Accurate description of detonation performance for explosives remains a challenge for current experimental and theoretical methodologies. Herein, we address this issue through combining a multi-scale shock technique and a first-principles based deep neural network potential. This approach enables us to conduct molecular dynamics simulations encompassing over a thousand atoms and extending for several nanoseconds, allowing us to evaluate the detonation performance of the insensitive explosive NTO crystal.

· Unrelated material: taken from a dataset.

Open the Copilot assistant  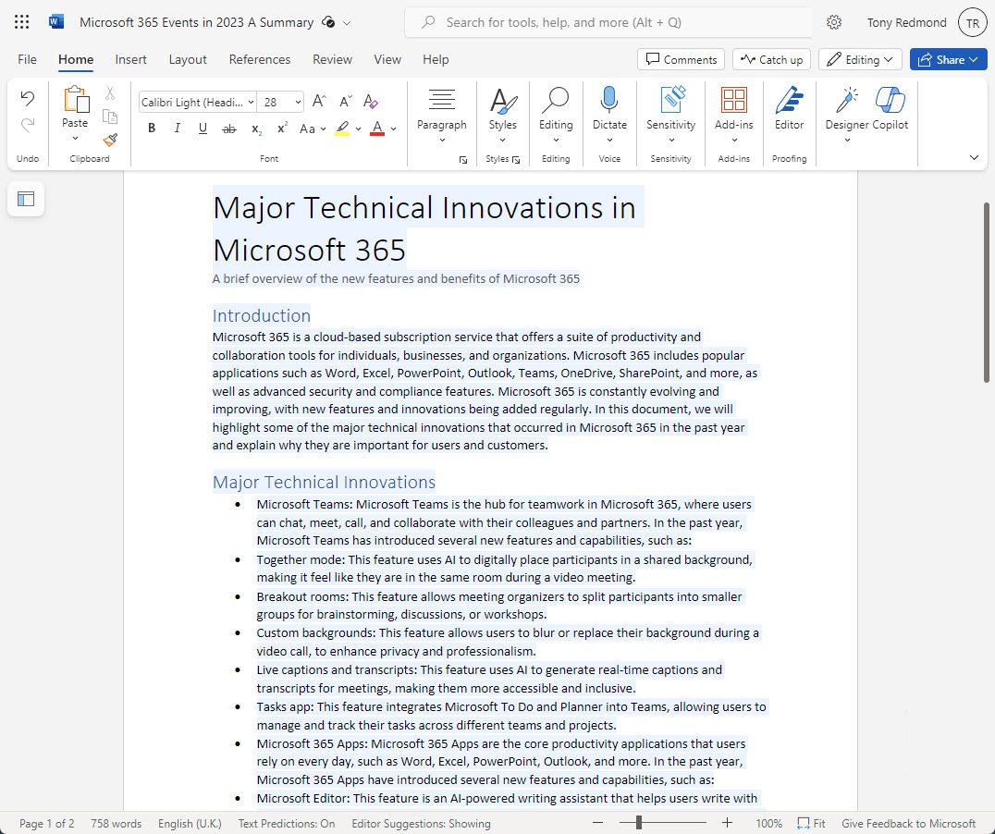point(889,109)
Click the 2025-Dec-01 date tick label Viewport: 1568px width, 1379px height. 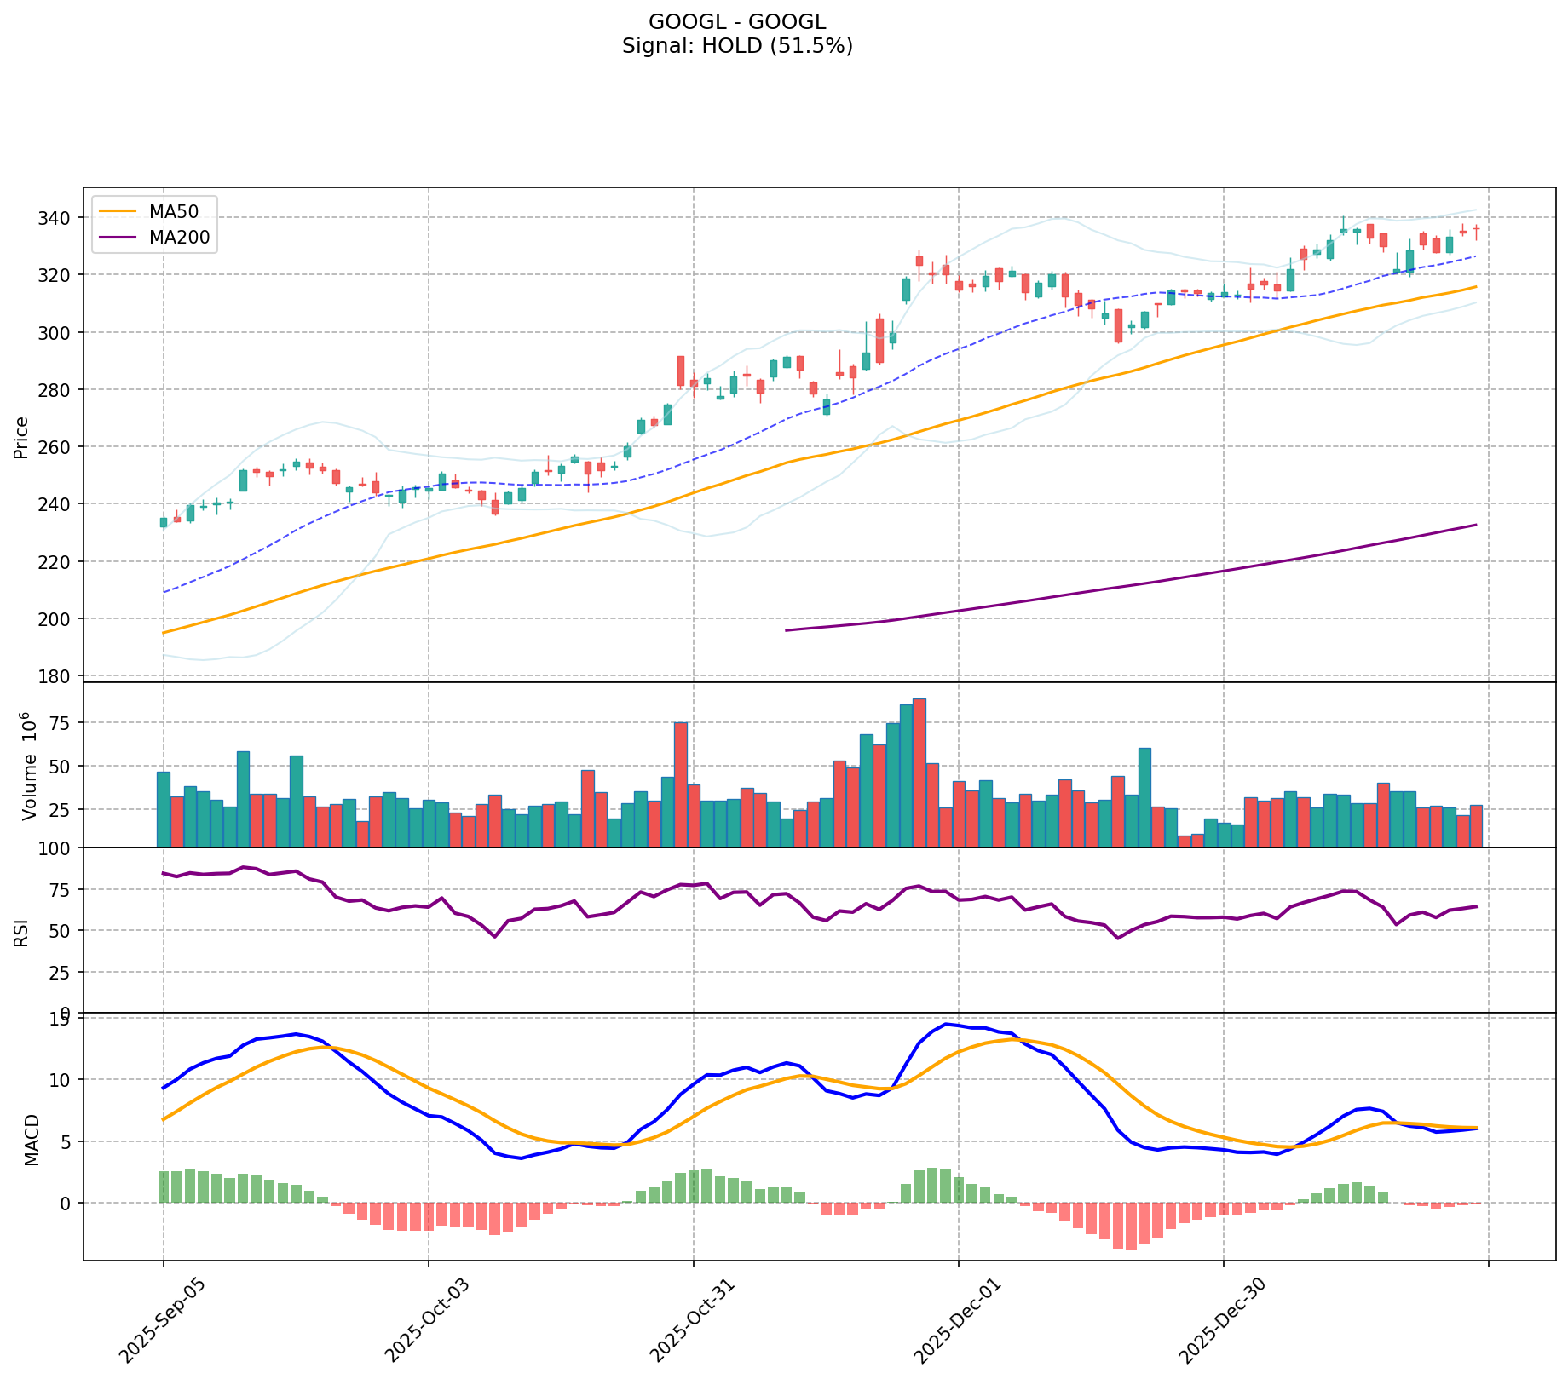click(x=948, y=1320)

Utilizing the ZND model, we successfully determine the detonation velocity (7.9 km s⁻¹), and detonation pressure (33 GPa) of the NTO crystals at the C–J state, which align well with experimental results. Additionally, we predict the detonation performance of three host–guest materials: NTO/H₂O₂, NTO/CO₂, and NTO/N₂O, all of which exhibit higher detonation temperatures compared to the NTO crystals in the present model. Moreover, we proposed the time to reach the C–J state as a shock sensitivity descriptor for explosives. Our findings reveal that the order of shock sensitivity for these materials is NTO/H₂O₂ > NTO/N₂O > NTO/CO₂ > NTO, and the trend can be explained in terms of bulk modulus, electronic band gap and oxygen balance. The enhanced shock sensitivity by embedded small molecules arises not only from the reduction in initial reaction barriers, but also from the faster evolution rate of final products and the release of more heat. Our research might present a cutting-edge framework for precisely, quickly, and safely evaluating and modulating the detonation performance and shock sensitivity of explosives.